* [Texto da página]
----------------

Segundo conta o Le Monde, jornal que avançou com a notícia, foi o especialista em plágio Stefan Weber, em conjunto com o bioquímico Helmut Burtscher, quem divulgou a informação de que os capítulos mais importantes da avaliação científica são o resultado de mais de 50% de plágio e mais de 70% de copy paste. De acordo com os dois investigadores, cujo trabalho foi revisto por dois especialistas científicos em plágio antes de serem divulgados, "é evidente que as recomendações divulgadas pelo BfR são tendenciosas, incorrectas ou informações incompletas fornecidas pelos fabricantes de [glifosato]". 

No capítulo sobre estudos na indústria, os especialistas do BfR terão copiado para as mais de 4 mil páginas do relatório que produziram 81% dos documentos da Monsanto. Noutras partes, existe a reprodução integral de algumas definições e conclusões do documento do gigante agrícola. 

Na votação de Novembro de 2017, e tendo em conta a falta de consenso entre os países no que toca ao uso da substância, a Comissão Europeia reformulou a sua proposta, sugerindo então uma renovação de cinco anos, em vez de dez. Portugal, representado no comité de peritos por um técnico da Direcção-Geral de Alimentação e Veterinária, foi o único país a abster-se na votação.

----------------

* [Linhas]

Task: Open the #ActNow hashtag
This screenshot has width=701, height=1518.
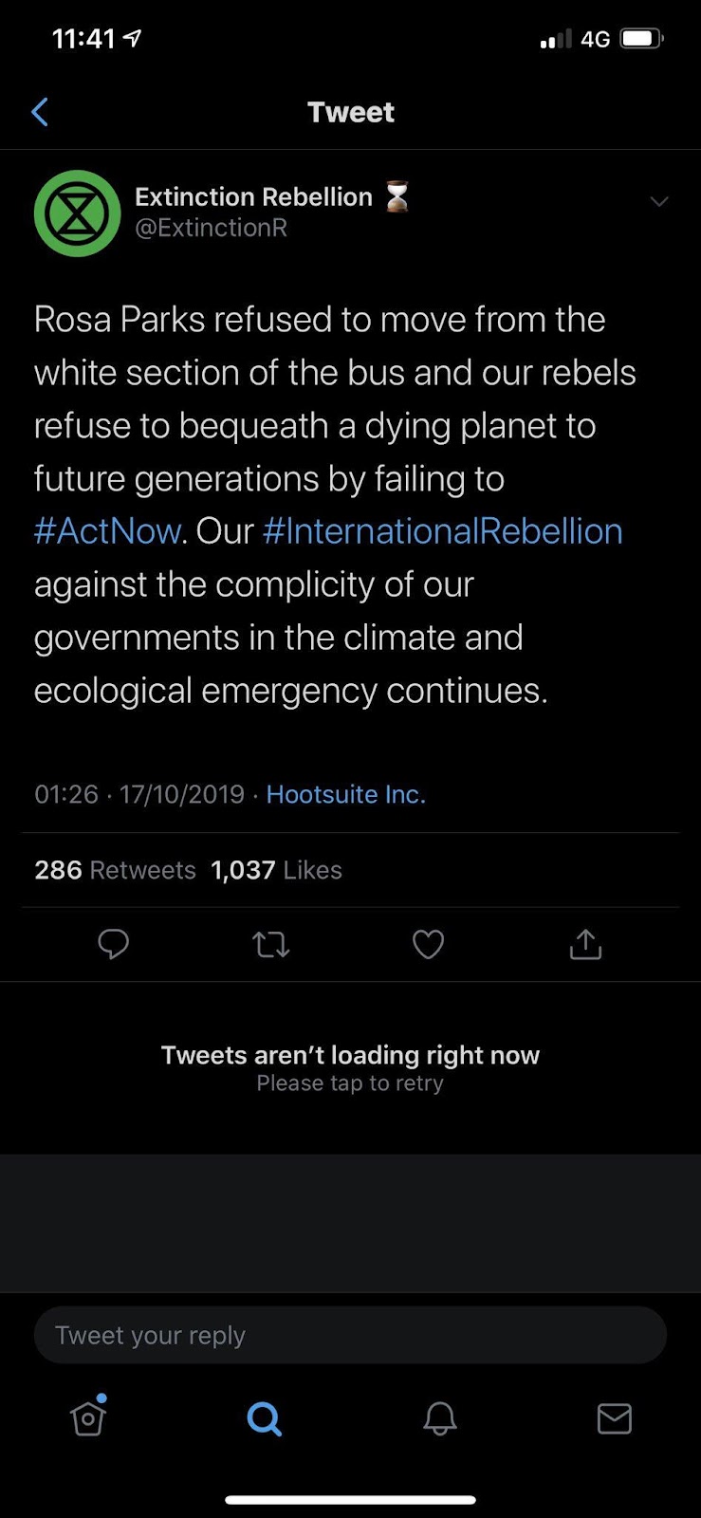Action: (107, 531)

----------------

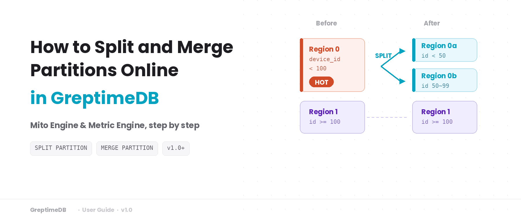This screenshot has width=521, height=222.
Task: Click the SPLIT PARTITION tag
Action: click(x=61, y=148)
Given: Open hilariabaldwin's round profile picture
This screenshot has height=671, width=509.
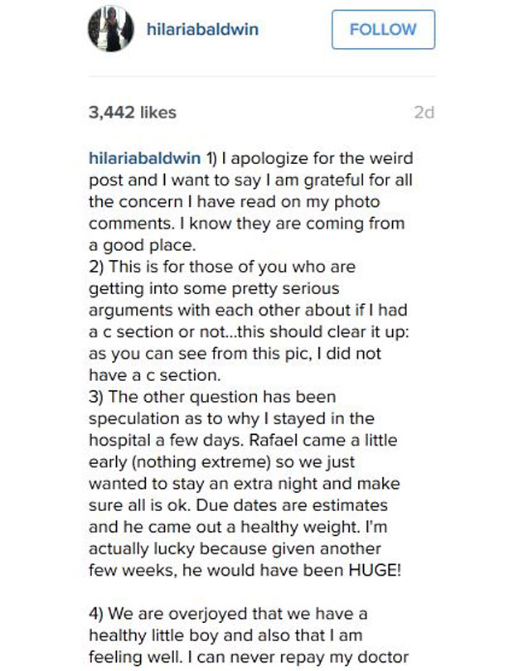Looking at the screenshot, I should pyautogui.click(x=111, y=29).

----------------

* [Requisito A] Transcreva, da notícia sobre o plágio no relatório do BfR, o trecho que vai de "No capítulo sobre" até "do gigante agrícola.".
* [Requisito B] Segundo a notícia sobre o plágio no relatório do BfR, que país foi o único a abster-se na votação de Novembro de 2017?
* [Requisito C] Prolongue a notícia sobre o plágio no relatório do BfR a partir do ponto em que termina.

* [Resultado da tarefa A]
No capítulo sobre estudos na indústria, os especialistas do BfR terão copiado para as mais de 4 mil páginas do relatório que produziram 81% dos documentos da Monsanto. Noutras partes, existe a reprodução integral de algumas definições e conclusões do documento do gigante agrícola.

* [Resultado da tarefa B] Portugal.

* [Resultado da tarefa C]
A proposta de extensão do glifosato tem estado envolta em polémica, sobretudo por causa de um debate científico sobre os seus efeitos na saúde humana e no ambiente: existem, na União Europeia, diferentes avaliações sobre a suposta natureza carcinogénica do produto.

A Agência Internacional para a Investigação do Cancro (IARC, na sigla em inglês), da Organização Mundial da Saúde (OMS), considerou, em Março de 2015, que o herbicida era genotóxico e “provavelmente” um carcinogénico. Sete meses depois do relatório da IARC, a Autoridade Europeia para a Segurança Alimentar considerava “pouco provável que [o glifosato] tenha perigo carcinogénico para os humanos”.

No entanto, em 2017, um tribunal na Califórnia condenou o gigante agrícola Monsanto a indemnizar um homem que culpa o seu contacto durante anos com glifosato pelo cancro terminal que desenvolveu, na primeira decisão judicial de um caso que envolveu os efeitos do herbicida para a saúde humana.